Written By Nathan Sykes

In ages past, a job lasted five days a week, every week. Workers had a steady income with a full-time paycheck. Today, this kinds of jobs are becoming rarer in fields like software development. In this gig economy, more companies are offering time-sensitive contract and/or projects for higher pay, and some programmers have no choice but to take them.

In America, the gig economy workforce rose from 10.1 percent in 2005 to 15.8 percent in 2015. In the same decade, the number of self-employed individuals rose over 19 percent. Whether or not relying on freelance jobs is the choice of the individual, work is hard to find without freelancing,  and will continue to grow more difficult.

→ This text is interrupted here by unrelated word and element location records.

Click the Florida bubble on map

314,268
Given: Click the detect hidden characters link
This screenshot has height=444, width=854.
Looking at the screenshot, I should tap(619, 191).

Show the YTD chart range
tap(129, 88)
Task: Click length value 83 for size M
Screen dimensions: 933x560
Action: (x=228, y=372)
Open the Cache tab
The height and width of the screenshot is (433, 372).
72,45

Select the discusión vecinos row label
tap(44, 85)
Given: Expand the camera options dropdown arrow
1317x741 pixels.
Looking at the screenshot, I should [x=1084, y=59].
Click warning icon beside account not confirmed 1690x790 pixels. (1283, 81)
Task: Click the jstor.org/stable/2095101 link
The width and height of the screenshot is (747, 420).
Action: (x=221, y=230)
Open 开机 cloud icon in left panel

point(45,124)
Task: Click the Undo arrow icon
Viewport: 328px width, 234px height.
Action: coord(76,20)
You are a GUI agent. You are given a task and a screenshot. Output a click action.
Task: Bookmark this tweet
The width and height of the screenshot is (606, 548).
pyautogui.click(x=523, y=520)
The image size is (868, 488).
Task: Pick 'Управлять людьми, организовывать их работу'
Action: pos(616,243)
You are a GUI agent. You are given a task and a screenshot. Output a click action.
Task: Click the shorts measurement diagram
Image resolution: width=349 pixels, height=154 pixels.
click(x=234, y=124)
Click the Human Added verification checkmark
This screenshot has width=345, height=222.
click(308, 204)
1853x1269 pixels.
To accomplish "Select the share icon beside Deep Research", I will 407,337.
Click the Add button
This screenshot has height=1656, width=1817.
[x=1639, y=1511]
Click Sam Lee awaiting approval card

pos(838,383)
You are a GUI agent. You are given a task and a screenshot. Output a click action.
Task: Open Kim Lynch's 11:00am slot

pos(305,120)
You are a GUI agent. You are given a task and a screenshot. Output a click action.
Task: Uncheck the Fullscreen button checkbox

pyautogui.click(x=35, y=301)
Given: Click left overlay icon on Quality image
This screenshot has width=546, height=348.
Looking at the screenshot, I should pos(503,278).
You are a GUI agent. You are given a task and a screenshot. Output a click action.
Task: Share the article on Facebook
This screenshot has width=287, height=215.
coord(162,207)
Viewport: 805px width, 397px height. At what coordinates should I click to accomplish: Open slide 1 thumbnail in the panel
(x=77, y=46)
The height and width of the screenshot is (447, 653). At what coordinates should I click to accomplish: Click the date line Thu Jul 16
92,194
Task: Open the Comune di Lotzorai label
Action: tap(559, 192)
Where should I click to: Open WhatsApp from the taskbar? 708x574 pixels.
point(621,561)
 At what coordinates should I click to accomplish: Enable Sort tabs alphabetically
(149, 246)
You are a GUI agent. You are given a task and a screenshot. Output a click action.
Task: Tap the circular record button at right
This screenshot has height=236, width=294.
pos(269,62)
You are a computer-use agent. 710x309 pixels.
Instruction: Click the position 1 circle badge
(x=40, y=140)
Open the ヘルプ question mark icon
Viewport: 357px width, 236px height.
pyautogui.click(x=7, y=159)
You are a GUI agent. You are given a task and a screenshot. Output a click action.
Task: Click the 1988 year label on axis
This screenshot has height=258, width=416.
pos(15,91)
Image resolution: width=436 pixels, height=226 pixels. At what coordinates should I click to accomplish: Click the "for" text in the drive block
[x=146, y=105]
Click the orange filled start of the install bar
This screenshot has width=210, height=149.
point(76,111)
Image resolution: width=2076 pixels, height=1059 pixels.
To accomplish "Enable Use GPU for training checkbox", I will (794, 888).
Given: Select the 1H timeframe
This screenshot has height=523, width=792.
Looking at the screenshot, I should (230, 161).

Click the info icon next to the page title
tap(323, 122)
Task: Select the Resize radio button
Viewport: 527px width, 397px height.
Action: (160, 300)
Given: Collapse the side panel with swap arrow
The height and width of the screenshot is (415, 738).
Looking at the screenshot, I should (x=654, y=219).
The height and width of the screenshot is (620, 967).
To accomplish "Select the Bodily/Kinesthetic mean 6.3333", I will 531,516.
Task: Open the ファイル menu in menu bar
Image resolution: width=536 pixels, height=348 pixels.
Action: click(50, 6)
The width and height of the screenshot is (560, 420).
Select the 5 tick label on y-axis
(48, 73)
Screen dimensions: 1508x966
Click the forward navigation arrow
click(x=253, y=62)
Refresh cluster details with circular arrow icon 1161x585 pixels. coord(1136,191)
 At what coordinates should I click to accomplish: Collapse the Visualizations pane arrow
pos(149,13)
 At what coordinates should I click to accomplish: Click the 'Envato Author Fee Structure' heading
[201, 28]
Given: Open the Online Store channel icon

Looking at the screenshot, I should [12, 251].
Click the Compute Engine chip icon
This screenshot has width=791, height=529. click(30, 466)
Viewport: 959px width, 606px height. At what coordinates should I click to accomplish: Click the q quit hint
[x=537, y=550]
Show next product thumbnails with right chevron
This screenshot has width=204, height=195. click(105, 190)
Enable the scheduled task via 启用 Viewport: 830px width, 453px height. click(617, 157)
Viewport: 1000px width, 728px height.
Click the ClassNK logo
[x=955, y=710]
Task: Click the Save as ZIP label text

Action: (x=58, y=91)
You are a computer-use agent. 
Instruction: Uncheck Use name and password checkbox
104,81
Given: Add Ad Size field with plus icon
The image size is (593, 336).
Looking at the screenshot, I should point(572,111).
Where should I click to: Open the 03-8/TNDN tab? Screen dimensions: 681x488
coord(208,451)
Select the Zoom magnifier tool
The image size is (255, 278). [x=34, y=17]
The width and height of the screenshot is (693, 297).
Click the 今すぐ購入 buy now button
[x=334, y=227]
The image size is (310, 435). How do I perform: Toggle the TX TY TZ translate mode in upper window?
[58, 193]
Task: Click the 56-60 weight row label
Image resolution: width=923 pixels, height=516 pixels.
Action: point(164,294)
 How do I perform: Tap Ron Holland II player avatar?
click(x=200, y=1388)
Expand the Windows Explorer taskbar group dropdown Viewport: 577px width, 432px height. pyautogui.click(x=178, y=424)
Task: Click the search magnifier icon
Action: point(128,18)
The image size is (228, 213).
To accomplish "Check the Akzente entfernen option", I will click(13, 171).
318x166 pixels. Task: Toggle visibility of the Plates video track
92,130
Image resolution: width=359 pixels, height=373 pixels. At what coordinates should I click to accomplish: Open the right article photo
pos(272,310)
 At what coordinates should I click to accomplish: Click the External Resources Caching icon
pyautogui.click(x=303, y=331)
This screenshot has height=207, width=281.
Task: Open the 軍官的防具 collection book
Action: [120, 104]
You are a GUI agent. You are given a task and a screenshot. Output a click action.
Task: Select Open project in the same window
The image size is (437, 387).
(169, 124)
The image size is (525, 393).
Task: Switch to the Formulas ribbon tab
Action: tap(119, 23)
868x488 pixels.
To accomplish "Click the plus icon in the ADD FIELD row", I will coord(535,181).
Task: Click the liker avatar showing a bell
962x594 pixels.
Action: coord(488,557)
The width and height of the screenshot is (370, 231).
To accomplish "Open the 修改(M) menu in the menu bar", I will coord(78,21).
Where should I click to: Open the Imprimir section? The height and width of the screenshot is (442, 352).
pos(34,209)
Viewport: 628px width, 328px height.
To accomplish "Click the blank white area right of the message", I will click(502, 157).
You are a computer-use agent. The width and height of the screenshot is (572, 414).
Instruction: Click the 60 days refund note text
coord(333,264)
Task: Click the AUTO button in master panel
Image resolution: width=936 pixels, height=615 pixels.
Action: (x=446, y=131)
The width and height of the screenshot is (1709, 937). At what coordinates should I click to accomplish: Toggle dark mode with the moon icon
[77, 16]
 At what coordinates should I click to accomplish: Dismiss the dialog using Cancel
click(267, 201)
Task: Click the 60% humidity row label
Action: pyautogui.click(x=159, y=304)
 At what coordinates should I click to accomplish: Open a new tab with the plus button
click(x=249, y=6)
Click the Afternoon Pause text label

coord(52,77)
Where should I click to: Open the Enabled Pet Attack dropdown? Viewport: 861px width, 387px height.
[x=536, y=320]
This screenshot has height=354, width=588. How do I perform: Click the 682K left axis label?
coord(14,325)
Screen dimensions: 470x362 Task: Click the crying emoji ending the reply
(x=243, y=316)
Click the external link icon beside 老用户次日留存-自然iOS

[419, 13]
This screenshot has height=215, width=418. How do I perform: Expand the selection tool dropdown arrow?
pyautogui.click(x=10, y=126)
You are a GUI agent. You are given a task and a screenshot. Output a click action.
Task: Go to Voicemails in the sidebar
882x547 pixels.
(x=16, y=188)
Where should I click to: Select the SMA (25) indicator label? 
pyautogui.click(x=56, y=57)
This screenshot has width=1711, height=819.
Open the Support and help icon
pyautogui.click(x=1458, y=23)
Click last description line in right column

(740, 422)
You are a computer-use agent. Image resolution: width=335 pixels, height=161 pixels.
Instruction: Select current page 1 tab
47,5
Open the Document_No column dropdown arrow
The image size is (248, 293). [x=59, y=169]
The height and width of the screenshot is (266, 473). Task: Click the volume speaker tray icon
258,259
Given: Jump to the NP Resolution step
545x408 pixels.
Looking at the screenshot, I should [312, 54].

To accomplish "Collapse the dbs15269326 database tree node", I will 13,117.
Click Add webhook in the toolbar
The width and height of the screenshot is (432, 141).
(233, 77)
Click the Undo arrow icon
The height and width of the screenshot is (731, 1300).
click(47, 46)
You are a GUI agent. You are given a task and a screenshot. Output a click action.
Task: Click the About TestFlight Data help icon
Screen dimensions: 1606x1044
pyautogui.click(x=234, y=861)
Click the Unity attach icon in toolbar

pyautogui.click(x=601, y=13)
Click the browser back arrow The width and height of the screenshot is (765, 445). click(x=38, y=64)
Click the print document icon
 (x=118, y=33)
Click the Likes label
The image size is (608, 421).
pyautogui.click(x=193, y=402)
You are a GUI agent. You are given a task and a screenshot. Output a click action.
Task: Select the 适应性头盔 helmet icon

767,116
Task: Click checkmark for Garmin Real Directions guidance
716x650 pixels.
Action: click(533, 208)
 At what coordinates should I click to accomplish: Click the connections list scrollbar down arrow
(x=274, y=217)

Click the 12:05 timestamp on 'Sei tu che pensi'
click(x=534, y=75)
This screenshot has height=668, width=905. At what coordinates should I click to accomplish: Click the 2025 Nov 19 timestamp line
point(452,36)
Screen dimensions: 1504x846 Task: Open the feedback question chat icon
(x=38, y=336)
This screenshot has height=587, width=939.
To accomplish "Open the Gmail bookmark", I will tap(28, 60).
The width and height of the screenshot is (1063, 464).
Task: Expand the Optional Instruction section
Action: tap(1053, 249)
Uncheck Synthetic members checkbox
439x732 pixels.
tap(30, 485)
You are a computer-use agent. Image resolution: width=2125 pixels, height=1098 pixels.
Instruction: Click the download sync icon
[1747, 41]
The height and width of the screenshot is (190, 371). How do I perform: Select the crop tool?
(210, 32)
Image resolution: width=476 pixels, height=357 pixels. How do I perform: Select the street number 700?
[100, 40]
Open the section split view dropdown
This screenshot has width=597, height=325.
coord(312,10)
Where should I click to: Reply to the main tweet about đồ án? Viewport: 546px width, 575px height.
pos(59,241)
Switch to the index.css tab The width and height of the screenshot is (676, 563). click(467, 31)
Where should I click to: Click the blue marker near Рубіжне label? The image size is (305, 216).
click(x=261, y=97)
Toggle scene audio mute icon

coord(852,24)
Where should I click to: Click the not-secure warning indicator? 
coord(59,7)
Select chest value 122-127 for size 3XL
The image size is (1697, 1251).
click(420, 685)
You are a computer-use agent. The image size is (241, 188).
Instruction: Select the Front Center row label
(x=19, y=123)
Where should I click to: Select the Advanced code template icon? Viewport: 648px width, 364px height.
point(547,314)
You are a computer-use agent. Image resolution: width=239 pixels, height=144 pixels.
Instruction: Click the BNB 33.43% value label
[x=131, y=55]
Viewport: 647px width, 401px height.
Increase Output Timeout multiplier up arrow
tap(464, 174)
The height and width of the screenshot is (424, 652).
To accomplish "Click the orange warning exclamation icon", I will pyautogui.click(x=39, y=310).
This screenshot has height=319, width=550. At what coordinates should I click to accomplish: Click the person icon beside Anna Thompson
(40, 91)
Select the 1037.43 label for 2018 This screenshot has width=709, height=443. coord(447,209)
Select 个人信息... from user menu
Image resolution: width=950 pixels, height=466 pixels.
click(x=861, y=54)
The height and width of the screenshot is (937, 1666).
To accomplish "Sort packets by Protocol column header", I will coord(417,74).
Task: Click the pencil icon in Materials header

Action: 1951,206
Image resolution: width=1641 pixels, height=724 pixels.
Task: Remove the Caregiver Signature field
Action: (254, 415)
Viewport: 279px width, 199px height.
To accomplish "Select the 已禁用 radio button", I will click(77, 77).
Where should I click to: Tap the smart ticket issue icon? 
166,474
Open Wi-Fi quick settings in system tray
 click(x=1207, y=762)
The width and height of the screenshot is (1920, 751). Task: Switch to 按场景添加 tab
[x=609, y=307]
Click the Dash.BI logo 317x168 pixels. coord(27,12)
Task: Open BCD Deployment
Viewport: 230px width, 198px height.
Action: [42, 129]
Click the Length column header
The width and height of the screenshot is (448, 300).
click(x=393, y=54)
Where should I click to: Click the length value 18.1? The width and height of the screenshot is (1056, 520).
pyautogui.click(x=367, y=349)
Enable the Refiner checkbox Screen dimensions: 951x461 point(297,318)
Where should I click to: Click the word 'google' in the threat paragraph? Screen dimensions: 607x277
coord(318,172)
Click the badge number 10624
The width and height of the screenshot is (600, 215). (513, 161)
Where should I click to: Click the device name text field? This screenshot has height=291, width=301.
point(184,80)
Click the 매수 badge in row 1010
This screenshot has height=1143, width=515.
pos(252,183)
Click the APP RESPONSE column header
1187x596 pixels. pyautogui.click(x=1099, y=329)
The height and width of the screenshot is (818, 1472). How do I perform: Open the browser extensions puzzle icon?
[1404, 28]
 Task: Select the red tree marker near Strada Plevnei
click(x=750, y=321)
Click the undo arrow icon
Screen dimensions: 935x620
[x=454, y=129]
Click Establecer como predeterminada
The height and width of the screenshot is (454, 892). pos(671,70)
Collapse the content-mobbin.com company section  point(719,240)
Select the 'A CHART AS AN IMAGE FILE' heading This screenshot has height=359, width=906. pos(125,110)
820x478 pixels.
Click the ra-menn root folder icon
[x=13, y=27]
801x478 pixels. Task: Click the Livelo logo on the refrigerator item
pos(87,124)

Businesses like Uber, Lyft, Airbnb, Etsy, and others are driving forces in the gig economy. The common thread between these companies is their ties to technology. They're all built on and kept afloat by the ease in which consumers use technology in their daily lives, making the attention span of the customer and the working span of the employee short.

Gigs have become most popular in technology-based work, such as programming.

Gigs Are Good for Companies

Companies do benefit from having loyal employees, but not all jobs require the same amount of attention. For instance, an architect may be hired by a company to erect a warehouse, but the company wouldn't keep the architect once the work was done. Both sides agree the job is temporary and set payment based on what the work requires, even for important jobs.

In the world of programming, it’s much the same. Highly skilled programmers live all over the world and may only be needed for very specific work. With communications reaching around the globe, a company can hire any programmer they can afford for the job.

There are companies out there leading the charge in ensuring programming isn't solely a freelance career, though. Companies that market software, like Google, Microsoft, and Spotify, will always need programmers of some form in their business. Meanwhile, companies with software as a side product, like Walmart, Boeing, and Ford, require programmers to keep supporting production.

However, many programmers will have to do freelance work, at least to get started in their careers. This is not a dooming aspect. After all, working freelance has its perks, and it can be very rewarding for a budding career.

Gigs Are Good for Programmers

There are many benefits of working a freelance job. Most of them include working from home and at your own pace. Scheduling them right and taking multiple jobs at once can lead you to have a fat bank account. There are obvious downsides, too, such as no retirement plans or health coverage, but those can always be worked out in the future.

For programmers specifically, some companies offer their contracted employees benefits: Uber offers signing bonuses and phone plan discounts. Some companies even offer partial insurance coverage, though it’s likely as temporary as the job.

Working gigs for various companies also may allow some job security. You won’t lose your entire income if your company is negatively affected by the Great Recession or goes bankrupt. Risk management can be strategized too, allowing workers to avoid a layoff and choose who they want to work for.

Even when working remotely and at their own pace, programmers can produce the same high-quality products as if they were in office. A stress-free environment can even have a direct hand in the kind of work being done, and freelancers can become more confident in their work.

Even taxes can be worked out at the end of the fiscal year. Freelancers of any kind are small-business owners, running a one-person company contracted out to larger firms. There are federal tax breaks for people in these positions, as well.

The Gig Economy Grows

In America, the gig economy is consistently growing. However, the global trend shows no sign of slowing down either. According to Intuit and Emergent Research, the number of people working gig jobs in America is predicted to rise from 3.9 million in 2016 to 9.2 million in 2021.

With a projected 9.2 million Americans in 2021 working on-demand jobs, the government won't be able to handle the load. This is where steps are taken to protect the freelancers by providing better benefits with freelance work or creating more full-time jobs in these fields, like programming.

The gig economy is here to stay in one form or another. Whether the predicted growth will be accurate or not remains to be seen by what the global economy and job market does soon. As of now, benefits for contracted laborers is a rising trend.

Not All Bad

There are outdated social expectations for finding a full-time local job that may drag you down mentally, but you don't have to go by the old norms. The world's changing with growing technology, and the goal is to make enough money to keep going.

Surviving in the gig economy is possible, but thriving can be another can of worms. Being a successful freelancer can happen with enough work put in, and all those jobs look great on a resume, if you ever feel like making the move into the office.